+++ Excerto para ler
Na época em que Cristiano Ronaldo ganhou com o Real Madrid a Liga dos Campeões, o Mundial de Clubes, a Supertaça Europeia e a Taça do Rei; na época em que foi eleito melhor jogador da FIFA, da UEFA e da Liga Espanhola, da qual se sagrou melhor marcador, e ainda conquistou a Bota de Ouro; na época em que tudo acontecia, até o final do namoro de cinco anos com a modelo russa Irina Shayk, Cristiano Ronaldo andou, sem quase ninguém saber, com uma equipa de filmagem atrás. Foi só em Junho que o internacional português revelou no seu Facebook que um filme sobre a sua vida chegaria aos cinemas, numa altura em que a longa-metragem estava já praticamente terminada.
A ideia partiu dos estúdios da Universal, que juntou na produção deste projecto nomes conhecidos do cinema documental: o produtor Asif Kapadia (realizador dos aclamados Senna, sobre o piloto Ayrton Senna, e Amy, sobre a malograda cantora Amy Winehouse). A realização foi entregue ao britânico Anthony Wonke, que assina documentários como Fire in the Night, Crack House USA ou Syria: Children on the Frontline.
++++++
Problema proposto 1: De acordo com o excerto, a quem foi confiada a realização do filme sobre Cristiano Ronaldo?
Problema proposto 2: Traduza para inglês esta frase do excerto: "Foi só em Junho que o internacional português revelou no seu Facebook que um filme sobre a sua vida chegaria aos cinemas, numa altura em que a longa-metragem estava já praticamente terminada."
Para responder, baseie-se unicamente no excerto.
+++ Listagem
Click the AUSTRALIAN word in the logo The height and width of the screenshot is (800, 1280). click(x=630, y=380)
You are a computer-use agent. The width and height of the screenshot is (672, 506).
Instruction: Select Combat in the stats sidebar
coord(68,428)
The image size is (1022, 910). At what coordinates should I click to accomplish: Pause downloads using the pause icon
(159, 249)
++++++
+++ Listagem
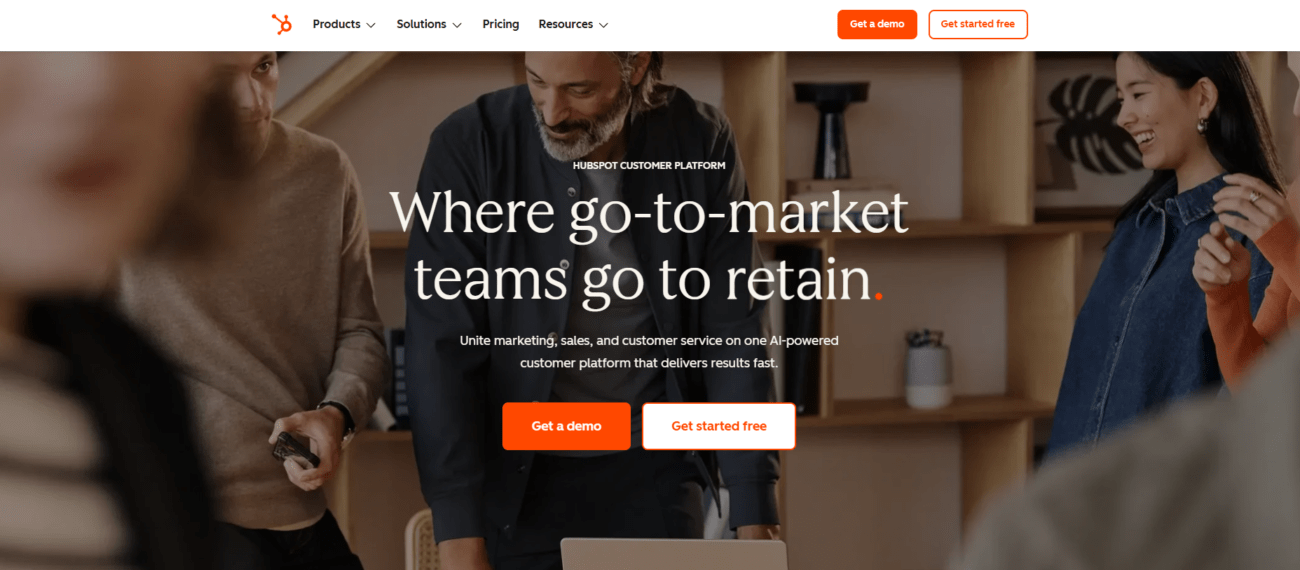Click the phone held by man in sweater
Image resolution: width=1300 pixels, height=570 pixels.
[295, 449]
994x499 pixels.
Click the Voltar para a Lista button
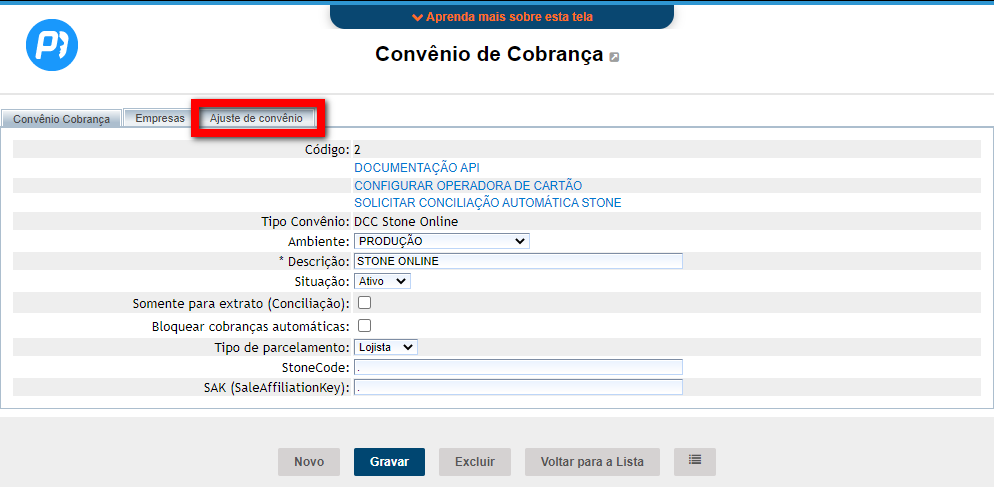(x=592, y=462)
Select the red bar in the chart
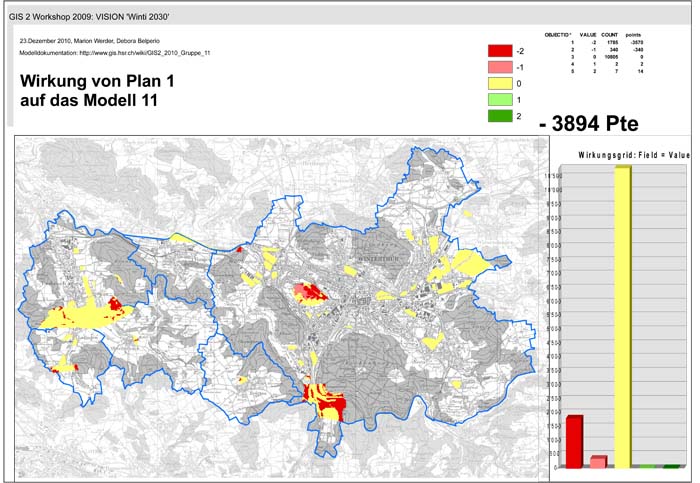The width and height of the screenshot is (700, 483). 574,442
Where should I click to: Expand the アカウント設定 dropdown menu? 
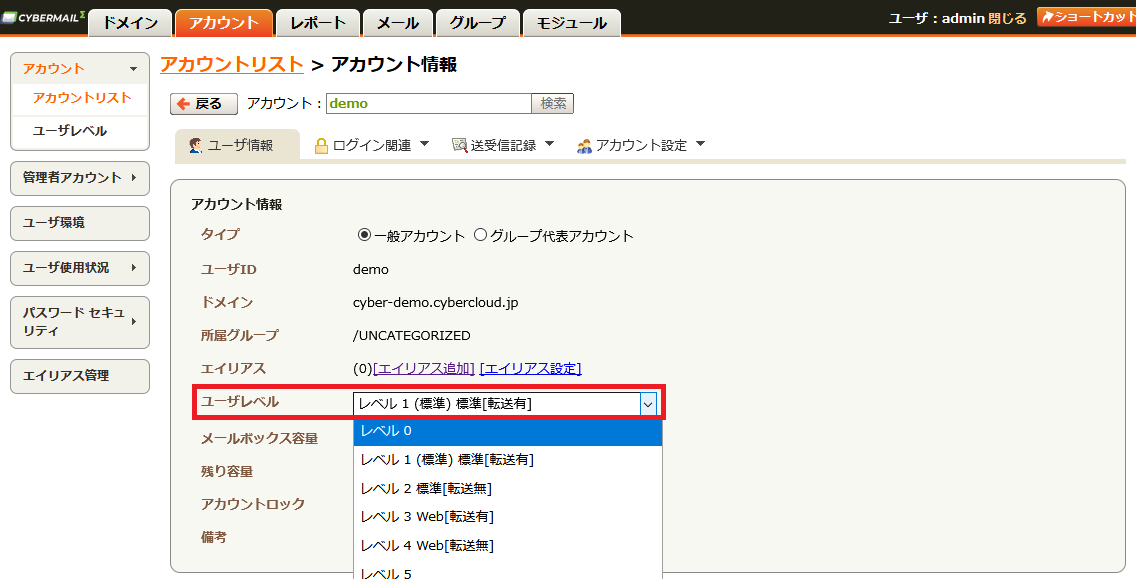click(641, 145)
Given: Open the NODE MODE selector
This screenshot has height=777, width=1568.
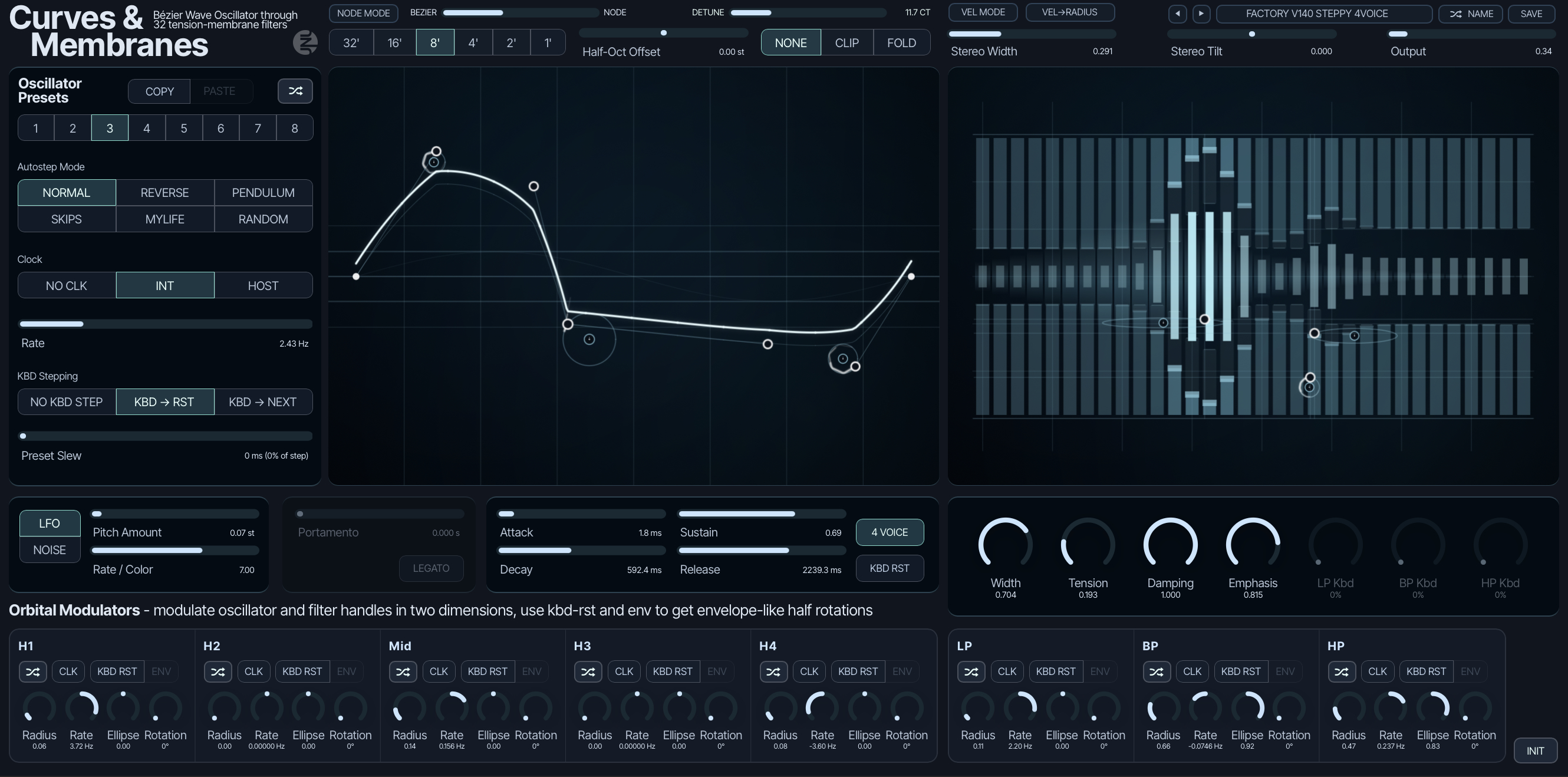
++++++
+++ Listagem
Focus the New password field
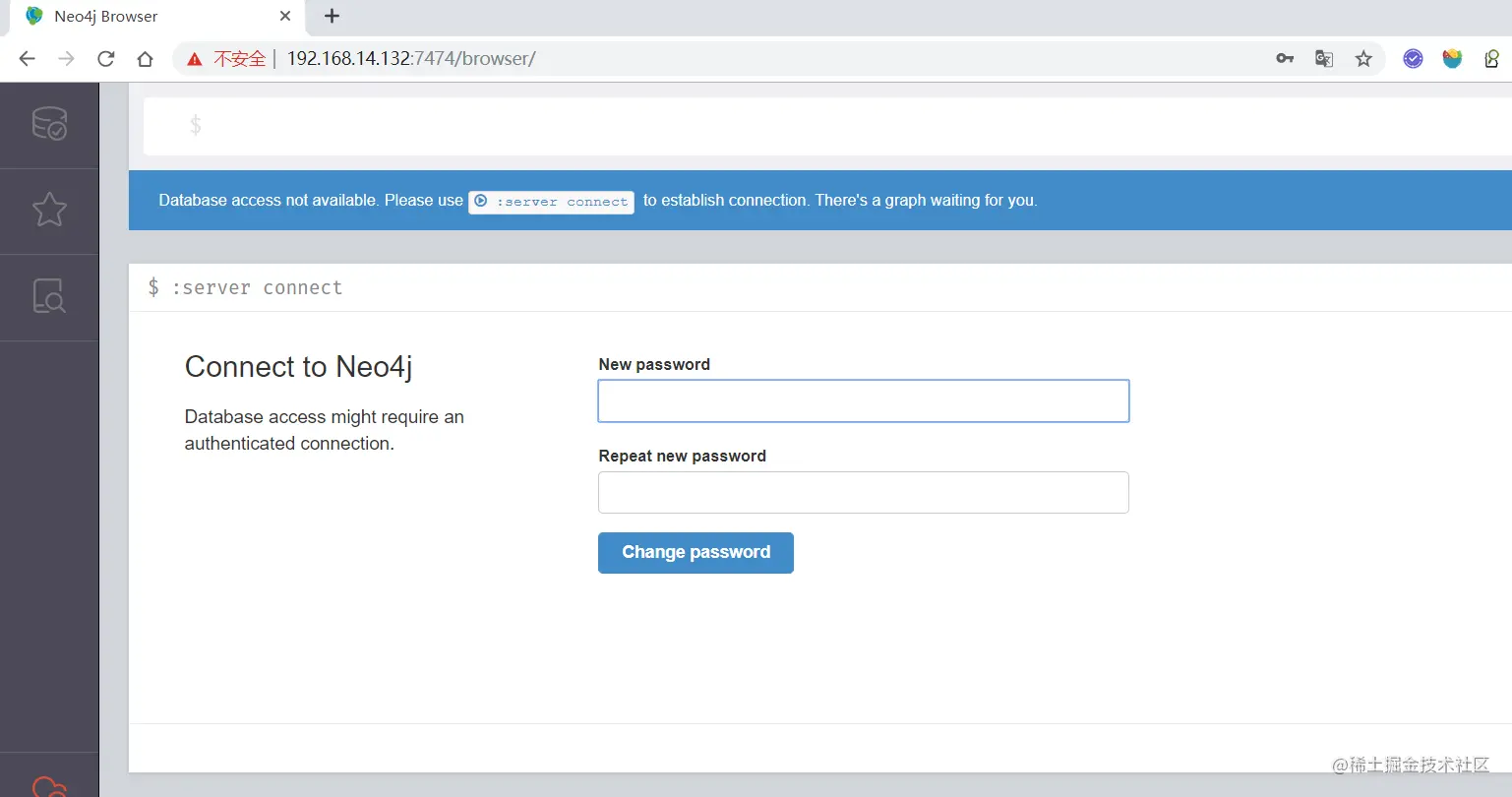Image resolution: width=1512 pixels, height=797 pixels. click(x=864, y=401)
++++++
Resultado correto 1: Ao britânico Anthony Wonke.

Resultado correto 2: It was only in June that the Portuguese international revealed on his Facebook page that a film about his life would reach cinemas, at a time when the feature film was already practically finished.